Extracted material:

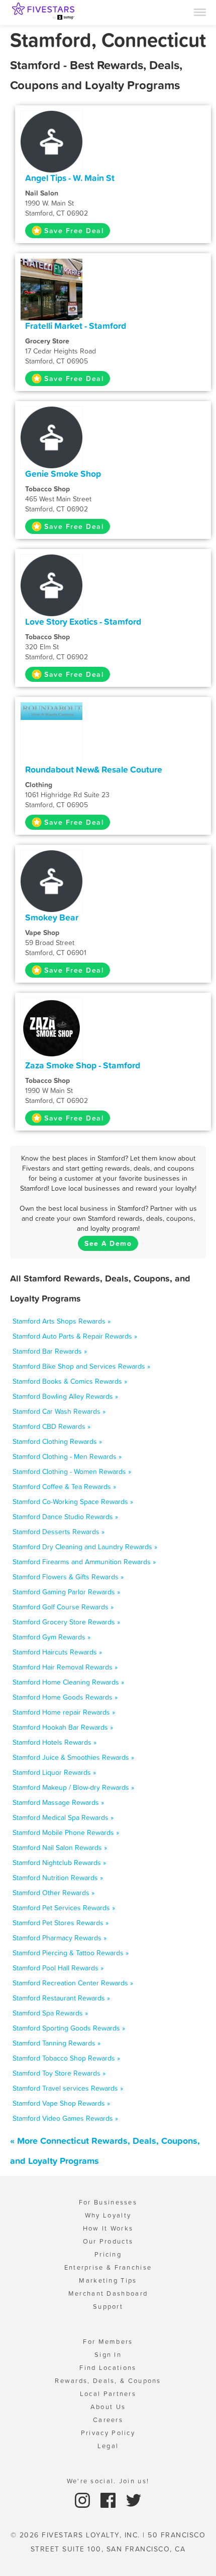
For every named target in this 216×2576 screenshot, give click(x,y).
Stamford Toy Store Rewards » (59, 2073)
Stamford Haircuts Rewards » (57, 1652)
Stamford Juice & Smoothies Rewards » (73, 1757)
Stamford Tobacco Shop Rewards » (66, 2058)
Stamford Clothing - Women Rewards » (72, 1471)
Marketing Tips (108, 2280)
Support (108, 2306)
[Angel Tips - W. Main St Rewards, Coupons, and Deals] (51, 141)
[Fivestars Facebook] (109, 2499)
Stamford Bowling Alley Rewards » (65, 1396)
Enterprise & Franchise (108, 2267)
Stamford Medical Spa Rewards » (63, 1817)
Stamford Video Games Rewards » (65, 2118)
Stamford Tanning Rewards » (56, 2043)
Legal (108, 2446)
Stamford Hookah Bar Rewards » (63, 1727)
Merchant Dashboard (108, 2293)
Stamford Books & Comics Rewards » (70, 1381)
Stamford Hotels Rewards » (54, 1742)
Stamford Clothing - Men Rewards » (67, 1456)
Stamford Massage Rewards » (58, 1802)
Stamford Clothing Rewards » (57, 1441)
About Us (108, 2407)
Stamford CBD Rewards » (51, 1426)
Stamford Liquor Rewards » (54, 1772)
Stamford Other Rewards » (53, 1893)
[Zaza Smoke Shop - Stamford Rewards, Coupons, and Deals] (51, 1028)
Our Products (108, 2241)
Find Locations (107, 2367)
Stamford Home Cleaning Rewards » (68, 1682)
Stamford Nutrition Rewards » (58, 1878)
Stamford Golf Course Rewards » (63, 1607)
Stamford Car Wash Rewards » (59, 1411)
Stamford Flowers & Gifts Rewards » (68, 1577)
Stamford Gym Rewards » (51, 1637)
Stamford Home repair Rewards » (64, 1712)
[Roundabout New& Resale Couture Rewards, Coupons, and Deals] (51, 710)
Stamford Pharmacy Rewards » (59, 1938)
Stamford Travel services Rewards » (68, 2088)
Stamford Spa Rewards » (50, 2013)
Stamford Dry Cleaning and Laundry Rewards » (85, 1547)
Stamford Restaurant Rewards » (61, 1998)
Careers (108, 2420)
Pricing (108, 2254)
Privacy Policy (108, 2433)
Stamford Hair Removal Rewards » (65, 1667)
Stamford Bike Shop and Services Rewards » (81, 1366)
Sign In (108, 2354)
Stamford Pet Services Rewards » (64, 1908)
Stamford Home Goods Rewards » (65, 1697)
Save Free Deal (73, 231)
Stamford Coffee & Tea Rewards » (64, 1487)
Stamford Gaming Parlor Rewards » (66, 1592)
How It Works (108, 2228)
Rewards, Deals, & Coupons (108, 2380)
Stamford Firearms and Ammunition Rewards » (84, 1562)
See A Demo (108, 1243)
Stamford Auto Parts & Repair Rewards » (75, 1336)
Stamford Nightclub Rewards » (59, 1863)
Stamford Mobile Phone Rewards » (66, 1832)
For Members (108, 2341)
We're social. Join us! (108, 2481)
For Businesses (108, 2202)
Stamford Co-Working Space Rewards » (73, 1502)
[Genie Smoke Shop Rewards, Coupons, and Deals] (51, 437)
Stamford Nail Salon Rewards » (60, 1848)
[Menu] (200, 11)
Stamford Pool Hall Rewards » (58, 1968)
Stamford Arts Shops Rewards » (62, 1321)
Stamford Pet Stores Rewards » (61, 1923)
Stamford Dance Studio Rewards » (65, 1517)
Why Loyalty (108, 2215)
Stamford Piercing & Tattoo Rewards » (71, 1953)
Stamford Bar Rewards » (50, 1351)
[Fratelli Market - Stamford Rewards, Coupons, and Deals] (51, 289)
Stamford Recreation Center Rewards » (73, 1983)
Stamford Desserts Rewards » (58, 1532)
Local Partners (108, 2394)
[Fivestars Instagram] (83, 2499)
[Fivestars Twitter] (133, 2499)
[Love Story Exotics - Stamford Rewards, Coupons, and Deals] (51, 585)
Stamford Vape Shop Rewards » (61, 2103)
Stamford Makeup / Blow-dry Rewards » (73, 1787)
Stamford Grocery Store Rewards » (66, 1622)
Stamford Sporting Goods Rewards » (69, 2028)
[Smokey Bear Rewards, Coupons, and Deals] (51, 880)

...

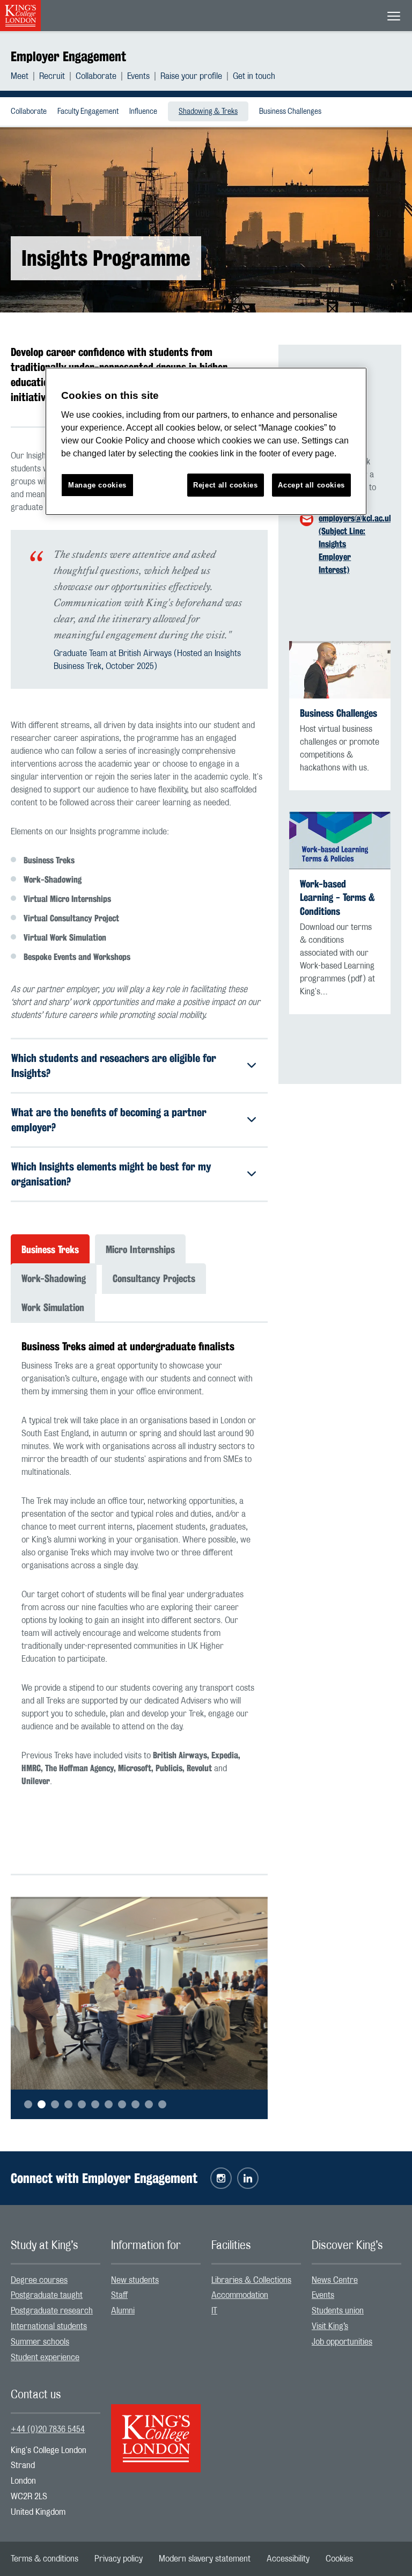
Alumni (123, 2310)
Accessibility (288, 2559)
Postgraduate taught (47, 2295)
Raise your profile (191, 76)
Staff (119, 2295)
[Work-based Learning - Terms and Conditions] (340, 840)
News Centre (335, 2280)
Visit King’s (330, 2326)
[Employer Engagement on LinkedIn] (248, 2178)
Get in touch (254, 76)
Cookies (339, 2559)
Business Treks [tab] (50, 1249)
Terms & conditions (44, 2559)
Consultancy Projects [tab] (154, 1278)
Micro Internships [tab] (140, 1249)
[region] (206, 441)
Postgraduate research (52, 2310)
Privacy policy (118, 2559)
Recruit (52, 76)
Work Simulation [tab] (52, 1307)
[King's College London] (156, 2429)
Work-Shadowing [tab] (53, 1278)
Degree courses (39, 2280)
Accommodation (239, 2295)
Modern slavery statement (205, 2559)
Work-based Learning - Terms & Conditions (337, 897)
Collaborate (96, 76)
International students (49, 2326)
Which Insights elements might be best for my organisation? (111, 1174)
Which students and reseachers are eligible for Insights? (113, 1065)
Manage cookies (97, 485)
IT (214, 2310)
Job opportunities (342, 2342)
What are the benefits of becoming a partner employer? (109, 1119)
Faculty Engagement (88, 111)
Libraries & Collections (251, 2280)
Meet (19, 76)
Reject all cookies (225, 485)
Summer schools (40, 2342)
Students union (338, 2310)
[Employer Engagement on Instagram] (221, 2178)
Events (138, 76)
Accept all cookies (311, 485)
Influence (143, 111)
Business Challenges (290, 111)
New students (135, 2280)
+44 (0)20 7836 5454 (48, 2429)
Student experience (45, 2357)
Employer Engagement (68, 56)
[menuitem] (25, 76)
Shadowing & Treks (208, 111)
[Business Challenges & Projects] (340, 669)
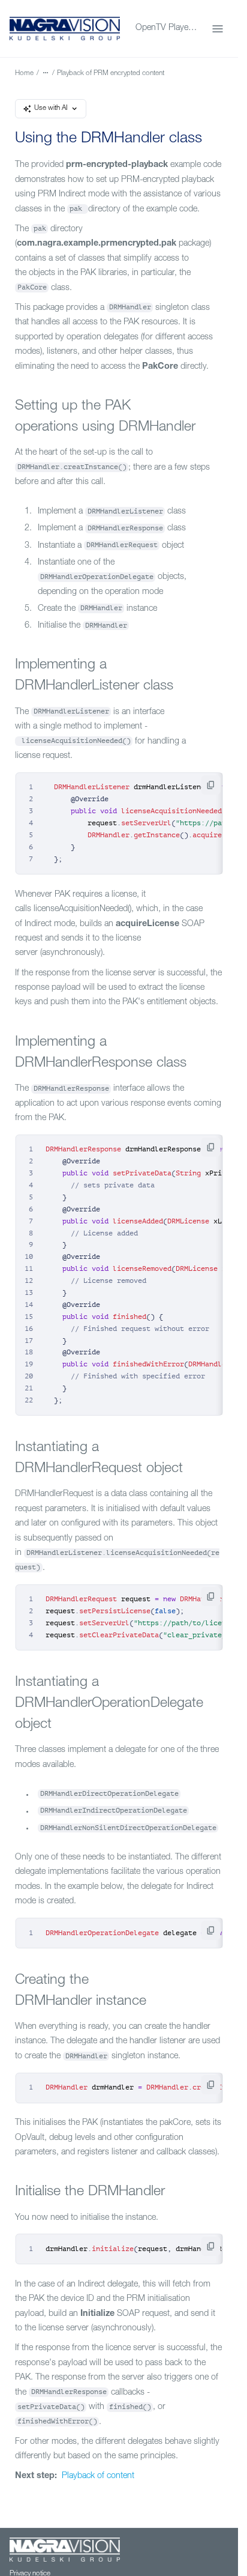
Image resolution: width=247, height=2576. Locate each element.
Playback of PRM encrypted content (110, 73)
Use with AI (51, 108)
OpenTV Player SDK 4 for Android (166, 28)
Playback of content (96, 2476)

What you should do:
Above are some entries; copy exactly the lines from the line with "Micro Internships [tab] (140, 1249)" through the line with "Playback of content (96, 2476)", both included, but none of the pictures.

Answer box:
Micro Internships [tab] (140, 1249)
[region] (206, 441)
Postgraduate research (52, 2310)
Privacy policy (118, 2559)
Recruit (52, 76)
Work Simulation [tab] (52, 1307)
[King's College London] (156, 2429)
Work-Shadowing [tab] (53, 1278)
Degree courses (39, 2280)
Accommodation (239, 2295)
Modern slavery statement (205, 2559)
Work-based Learning - Terms & Conditions (337, 897)
Collaborate (96, 76)
International students (49, 2326)
Which Insights elements might be best for my organisation? (111, 1174)
Which students and reseachers are eligible for Insights? (113, 1065)
Manage cookies (97, 485)
IT (214, 2310)
Job opportunities (342, 2342)
What are the benefits of becoming a partner employer? (109, 1119)
Faculty Engagement (88, 111)
Libraries & Collections (251, 2280)
Meet (19, 76)
Reject all cookies (225, 485)
Summer schools (40, 2342)
Students union (338, 2310)
[Employer Engagement on Instagram] (221, 2178)
Events (138, 76)
Accept all cookies (311, 485)
Influence (143, 111)
Business Challenges (290, 111)
New students (135, 2280)
+44 (0)20 7836 5454 (48, 2429)
Student experience (45, 2357)
Employer Engagement (68, 56)
[menuitem] (25, 76)
Shadowing & Treks (208, 111)
[Business Challenges & Projects] (340, 669)
Image resolution: width=247, height=2576. Locate each element.
Playback of PRM encrypted content (110, 73)
Use with AI (51, 108)
OpenTV Player SDK 4 for Android (166, 28)
Playback of content (96, 2476)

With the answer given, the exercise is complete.